»»

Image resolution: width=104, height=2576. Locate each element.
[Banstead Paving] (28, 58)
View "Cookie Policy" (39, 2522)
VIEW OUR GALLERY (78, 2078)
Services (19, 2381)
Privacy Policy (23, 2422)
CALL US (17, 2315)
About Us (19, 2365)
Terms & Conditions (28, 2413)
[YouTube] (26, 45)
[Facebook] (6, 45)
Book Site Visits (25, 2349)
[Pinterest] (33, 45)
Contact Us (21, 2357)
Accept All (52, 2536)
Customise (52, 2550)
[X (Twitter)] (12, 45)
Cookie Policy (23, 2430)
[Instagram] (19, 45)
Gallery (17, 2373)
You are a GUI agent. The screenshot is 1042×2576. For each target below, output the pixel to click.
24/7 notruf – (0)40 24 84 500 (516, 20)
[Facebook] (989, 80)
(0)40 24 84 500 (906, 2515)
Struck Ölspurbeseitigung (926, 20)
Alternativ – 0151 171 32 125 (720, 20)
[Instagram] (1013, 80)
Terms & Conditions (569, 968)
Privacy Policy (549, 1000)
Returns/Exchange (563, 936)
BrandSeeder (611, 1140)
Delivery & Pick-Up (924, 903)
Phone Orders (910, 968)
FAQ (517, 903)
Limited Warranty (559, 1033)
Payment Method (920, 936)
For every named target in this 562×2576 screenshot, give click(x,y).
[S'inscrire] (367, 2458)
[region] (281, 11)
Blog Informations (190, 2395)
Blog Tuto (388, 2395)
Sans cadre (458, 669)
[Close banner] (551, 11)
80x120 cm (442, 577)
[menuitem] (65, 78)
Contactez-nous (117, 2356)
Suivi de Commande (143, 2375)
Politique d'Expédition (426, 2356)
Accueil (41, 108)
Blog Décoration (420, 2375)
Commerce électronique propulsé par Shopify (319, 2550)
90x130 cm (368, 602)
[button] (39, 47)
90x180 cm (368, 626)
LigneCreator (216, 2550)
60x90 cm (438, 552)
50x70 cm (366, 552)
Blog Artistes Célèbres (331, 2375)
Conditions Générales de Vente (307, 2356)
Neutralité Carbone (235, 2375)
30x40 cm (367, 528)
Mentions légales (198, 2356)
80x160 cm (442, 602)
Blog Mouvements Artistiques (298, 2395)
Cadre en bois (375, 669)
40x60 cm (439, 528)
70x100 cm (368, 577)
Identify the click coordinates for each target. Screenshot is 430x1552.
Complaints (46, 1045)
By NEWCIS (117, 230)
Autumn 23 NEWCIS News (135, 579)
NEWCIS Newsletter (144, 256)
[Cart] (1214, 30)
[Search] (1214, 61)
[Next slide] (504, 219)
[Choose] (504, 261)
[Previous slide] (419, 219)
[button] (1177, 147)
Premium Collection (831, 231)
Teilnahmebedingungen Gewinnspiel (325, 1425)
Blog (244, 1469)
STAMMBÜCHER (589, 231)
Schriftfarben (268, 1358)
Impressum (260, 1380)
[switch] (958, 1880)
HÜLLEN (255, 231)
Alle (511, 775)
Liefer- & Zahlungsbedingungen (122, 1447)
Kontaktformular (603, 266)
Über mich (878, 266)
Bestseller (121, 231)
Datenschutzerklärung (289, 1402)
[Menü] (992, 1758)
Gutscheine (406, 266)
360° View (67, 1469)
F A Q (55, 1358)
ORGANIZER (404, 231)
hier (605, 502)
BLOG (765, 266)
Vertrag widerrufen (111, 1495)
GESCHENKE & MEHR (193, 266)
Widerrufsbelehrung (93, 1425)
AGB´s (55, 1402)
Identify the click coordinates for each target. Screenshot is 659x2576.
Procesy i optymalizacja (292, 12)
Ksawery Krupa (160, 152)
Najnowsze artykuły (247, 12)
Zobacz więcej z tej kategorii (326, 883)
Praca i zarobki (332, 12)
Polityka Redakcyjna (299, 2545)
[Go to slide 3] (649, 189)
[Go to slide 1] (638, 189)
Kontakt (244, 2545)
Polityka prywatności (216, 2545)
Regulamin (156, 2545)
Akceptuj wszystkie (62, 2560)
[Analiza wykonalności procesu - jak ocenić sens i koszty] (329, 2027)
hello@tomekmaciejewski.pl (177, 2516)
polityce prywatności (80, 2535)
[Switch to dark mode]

««

Exact copies of all entries are what's needed here.

Image resolution: width=104, height=2576. Locate each element.
[Banstead Paving] (28, 58)
View "Cookie Policy" (39, 2522)
VIEW OUR GALLERY (78, 2078)
Services (19, 2381)
Privacy Policy (23, 2422)
CALL US (17, 2315)
About Us (19, 2365)
Terms & Conditions (28, 2413)
[YouTube] (26, 45)
[Facebook] (6, 45)
Book Site Visits (25, 2349)
[Pinterest] (33, 45)
Contact Us (21, 2357)
Accept All (52, 2536)
Customise (52, 2550)
[X (Twitter)] (12, 45)
Cookie Policy (23, 2430)
[Instagram] (19, 45)
Gallery (17, 2373)
You are a GUI agent. The screenshot is 1042×2576. For each target below, output the pixel to click.
24/7 notruf – (0)40 24 84 500 (516, 20)
[Facebook] (989, 80)
(0)40 24 84 500 (906, 2515)
Struck Ölspurbeseitigung (926, 20)
Alternativ – 0151 171 32 125 (720, 20)
[Instagram] (1013, 80)
Terms & Conditions (569, 968)
Privacy Policy (549, 1000)
Returns/Exchange (563, 936)
BrandSeeder (611, 1140)
Delivery & Pick-Up (924, 903)
Phone Orders (910, 968)
FAQ (517, 903)
Limited Warranty (559, 1033)
Payment Method (920, 936)
For every named target in this 562×2576 screenshot, give click(x,y).
[S'inscrire] (367, 2458)
[region] (281, 11)
Blog Informations (190, 2395)
Blog Tuto (388, 2395)
Sans cadre (458, 669)
[Close banner] (551, 11)
80x120 cm (442, 577)
[menuitem] (65, 78)
Contactez-nous (117, 2356)
Suivi de Commande (143, 2375)
Politique d'Expédition (426, 2356)
Accueil (41, 108)
Blog Décoration (420, 2375)
Commerce électronique propulsé par Shopify (319, 2550)
90x130 cm (368, 602)
[button] (39, 47)
90x180 cm (368, 626)
LigneCreator (216, 2550)
60x90 cm (438, 552)
50x70 cm (366, 552)
Blog Artistes Célèbres (331, 2375)
Conditions Générales de Vente (307, 2356)
Neutralité Carbone (235, 2375)
30x40 cm (367, 528)
Mentions légales (198, 2356)
80x160 cm (442, 602)
Blog Mouvements Artistiques (298, 2395)
Cadre en bois (375, 669)
40x60 cm (439, 528)
70x100 cm (368, 577)
Identify the click coordinates for each target. Screenshot is 430x1552.
Complaints (46, 1045)
By NEWCIS (117, 230)
Autumn 23 NEWCIS News (135, 579)
NEWCIS Newsletter (144, 256)
[Cart] (1214, 30)
[Search] (1214, 61)
[Next slide] (504, 219)
[Choose] (504, 261)
[Previous slide] (419, 219)
[button] (1177, 147)
Premium Collection (831, 231)
Teilnahmebedingungen Gewinnspiel (325, 1425)
Blog (244, 1469)
STAMMBÜCHER (589, 231)
Schriftfarben (268, 1358)
Impressum (260, 1380)
[switch] (958, 1880)
HÜLLEN (255, 231)
Alle (511, 775)
Liefer- & Zahlungsbedingungen (122, 1447)
Kontaktformular (603, 266)
Über mich (878, 266)
Bestseller (121, 231)
Datenschutzerklärung (289, 1402)
[Menü] (992, 1758)
Gutscheine (406, 266)
360° View (67, 1469)
F A Q (55, 1358)
ORGANIZER (404, 231)
hier (605, 502)
BLOG (765, 266)
Vertrag widerrufen (111, 1495)
GESCHENKE & MEHR (193, 266)
Widerrufsbelehrung (93, 1425)
AGB´s (55, 1402)
Identify the click coordinates for each target. Screenshot is 659x2576.
Procesy i optymalizacja (292, 12)
Ksawery Krupa (160, 152)
Najnowsze artykuły (247, 12)
Zobacz więcej z tej kategorii (326, 883)
Praca i zarobki (332, 12)
Polityka Redakcyjna (299, 2545)
[Go to slide 3] (649, 189)
[Go to slide 1] (638, 189)
Kontakt (244, 2545)
Polityka prywatności (216, 2545)
Regulamin (156, 2545)
Akceptuj wszystkie (62, 2560)
[Analiza wykonalności procesu - jak ocenić sens i koszty] (329, 2027)
hello@tomekmaciejewski.pl (177, 2516)
polityce prywatności (80, 2535)
[Switch to dark mode]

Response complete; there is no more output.